* **Exercise aim**:
Update the Form 8-K filing starting at "o Pre-commencement communications pursuant to Rule 14d-2(b)" and ending at "(17 CFR 240.13e-4(c))", with "Pre-commencement communications" changed to "Preliminary communications".

* **Source passage**:
★ ★ ★

UNITED STATES

SECURITIES AND EXCHANGE COMMISSION

Washington, DC 20549

_________________________________

 

FORM 8-K

_________________________________

  

CURRENT REPORT

 

Pursuant to Section 13 or 15(d) of the Securities Exchange Act of 1934

 

Date of Report (Date of earliest event reported): June 23, 2020

 

_________________________________

 

AVID BIOSERVICES, INC.

(Exact name of registrant as specified in its charter)

 

Delaware 001-32839 95-3698422
(State of other jurisdiction of incorporation) (Commission File Number) (IRS Employer Identification No.)

  

2642 Michelle Drive, Suite 200, Tustin, California 92780

(Address of Principal Executive Offices)

 

Registrant’s telephone number, including area code: (714) 508-6100

 

_________________________________________________________

(Former name or former address, if changed since last report)

 

_________________________________

 

Check the appropriate box below if the Form 8-K filing is intended to simultaneously satisfy the filing obligation of the registrant under any of the following provisions:

 

o Written communications pursuant to Rule 425 under the Securities Act (17 CFR 230.425).
o Soliciting material pursuant to Rule 14A-12 under the Exchange Act (17 CFR 240.14a-12)
o Pre-commencement communications pursuant to Rule 14d-2(b) under the Exchange Act (17 CFR.14d-2(b))
o Pre-commencement communications pursuant to Rule 13e-4(c) under the Exchange Act (17 CFR 240.13e-4(c))

 

Securities registered pursuant to Section 12(b) of the Act:

 

Title of each Class Trading Symbol Name of each exchange on which registered
Common Stock, $0.001 par value per share CDMO The NASDAQ Stock Market LLC

10.50% Series E Convertible Preferred Stock, $0.001 par value per share

CDMOP The NASDAQ Stock Market LLC

 

Indicate by check mark whether the registrant is an emerging growth company as defined in Rule 405 of the Securities Act of 1933(§230.405 of this chapter) or Rule 12b-2 of the Securities Exchange Act of 1934 (§240.12b-2 of this chapter).          Emerging growth company

 

If an emerging growth company, indicate by check mark if the registrant has elected not to use the extended transition period for complying with any new or revised financial accounting standards provided pursuant to Section 13(a) of the Exchange Act.

 

 

 

     
 

 

Item 5.02 Departure of Directors or Certain Officers; Election of Directors; Appointment of Certain Officers; Compensatory Arrangements of Certain Officers.

  

(c)     On June 23, 2020, Avid Bioservices, Inc., a Delaware corporation (the “Company”), announced that the Board of Directors (“Board”) has appointed Mr. Nicholas S. Green, age 56, as the Company’s president and chief executive officer effective July 30, 2020, to succeed Mr. Richard Hancock who has served as the Company’s interim president and chief executive officer since May 2019.

 

Mr. Green has more than 30 years of experience in the global pharmaceutical and healthcare services industry with significant expertise in the contract manufacturing of novel pharmaceutical products, having most recently served since April 2011 as the president and chief executive officer of Therapure Biopharma, a Canada-based biopharmaceutical company which includes Therapure Biomanufacturing. In this role, he oversaw the growth of Therapure’s CDMO business, while also leading the creation of Therapure’s proprietary plasma protein business, named Evolve. Prior to Therapure, Mr. Green held a number of senior management roles, most notably managing director of Nipa Laboratories Ltd., head of the life science division of Clariant International Ltd. in the USA, president and CEO of Rhodia Pharma Solutions Ltd. and president of Codexis, Inc.’s pharma division. Mr. Green holds a bachelor’s degree in chemistry from Queen Mary College in London and an MBA from the University of Huddersfield.

★ ★ ★

* **Entries provided**:
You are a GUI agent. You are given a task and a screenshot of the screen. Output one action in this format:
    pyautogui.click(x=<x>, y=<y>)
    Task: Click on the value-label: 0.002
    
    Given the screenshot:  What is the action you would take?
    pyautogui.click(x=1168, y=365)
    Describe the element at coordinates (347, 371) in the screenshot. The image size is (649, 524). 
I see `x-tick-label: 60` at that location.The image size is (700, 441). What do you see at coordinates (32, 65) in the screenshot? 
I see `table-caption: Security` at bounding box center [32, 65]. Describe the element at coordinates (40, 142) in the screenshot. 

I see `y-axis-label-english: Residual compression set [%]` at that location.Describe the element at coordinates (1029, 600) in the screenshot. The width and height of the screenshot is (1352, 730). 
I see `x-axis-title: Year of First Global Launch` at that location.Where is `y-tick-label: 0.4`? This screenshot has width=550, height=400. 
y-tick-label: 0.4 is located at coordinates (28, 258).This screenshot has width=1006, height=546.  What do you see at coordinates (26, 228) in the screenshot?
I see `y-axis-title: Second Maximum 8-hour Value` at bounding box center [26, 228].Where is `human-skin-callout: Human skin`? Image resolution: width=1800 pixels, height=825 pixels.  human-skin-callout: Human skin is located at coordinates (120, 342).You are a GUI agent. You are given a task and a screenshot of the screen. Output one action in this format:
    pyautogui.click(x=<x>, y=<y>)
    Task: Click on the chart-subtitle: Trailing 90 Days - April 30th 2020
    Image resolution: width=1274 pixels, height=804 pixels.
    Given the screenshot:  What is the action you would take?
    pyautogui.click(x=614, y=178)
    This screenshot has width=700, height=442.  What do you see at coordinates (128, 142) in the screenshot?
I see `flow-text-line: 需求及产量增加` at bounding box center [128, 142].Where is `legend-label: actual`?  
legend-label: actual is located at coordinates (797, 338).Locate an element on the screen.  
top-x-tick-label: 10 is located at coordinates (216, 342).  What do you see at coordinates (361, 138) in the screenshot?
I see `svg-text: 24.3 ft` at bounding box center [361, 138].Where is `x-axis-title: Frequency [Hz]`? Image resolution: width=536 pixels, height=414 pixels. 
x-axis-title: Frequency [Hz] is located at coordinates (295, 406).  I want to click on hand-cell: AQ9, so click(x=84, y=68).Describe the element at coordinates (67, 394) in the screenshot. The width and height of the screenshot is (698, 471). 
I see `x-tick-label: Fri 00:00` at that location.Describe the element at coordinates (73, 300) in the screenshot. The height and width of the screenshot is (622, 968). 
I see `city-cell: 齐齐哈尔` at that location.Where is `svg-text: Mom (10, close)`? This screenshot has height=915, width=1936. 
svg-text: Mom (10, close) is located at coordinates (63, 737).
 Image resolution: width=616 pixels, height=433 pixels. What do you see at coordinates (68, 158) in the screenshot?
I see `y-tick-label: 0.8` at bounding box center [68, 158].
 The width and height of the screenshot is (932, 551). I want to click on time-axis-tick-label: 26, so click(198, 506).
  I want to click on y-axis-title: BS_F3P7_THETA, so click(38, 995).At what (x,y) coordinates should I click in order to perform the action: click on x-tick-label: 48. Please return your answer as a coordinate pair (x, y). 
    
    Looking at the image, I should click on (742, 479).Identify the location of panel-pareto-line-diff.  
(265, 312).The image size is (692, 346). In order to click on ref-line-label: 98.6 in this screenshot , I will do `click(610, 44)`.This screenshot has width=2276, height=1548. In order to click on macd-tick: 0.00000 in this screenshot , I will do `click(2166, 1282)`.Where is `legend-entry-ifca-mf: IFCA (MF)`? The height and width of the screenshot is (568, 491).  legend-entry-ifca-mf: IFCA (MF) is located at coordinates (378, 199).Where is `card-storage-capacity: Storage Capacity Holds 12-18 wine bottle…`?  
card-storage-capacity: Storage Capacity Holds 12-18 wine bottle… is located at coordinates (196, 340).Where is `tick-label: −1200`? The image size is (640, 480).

★ ★ ★

* **Answer section**:
o Preliminary communications pursuant to Rule 14d-2(b) under the Exchange Act (17 CFR.14d-2(b))
o Preliminary communications pursuant to Rule 13e-4(c) under the Exchange Act (17 CFR 240.13e-4(c))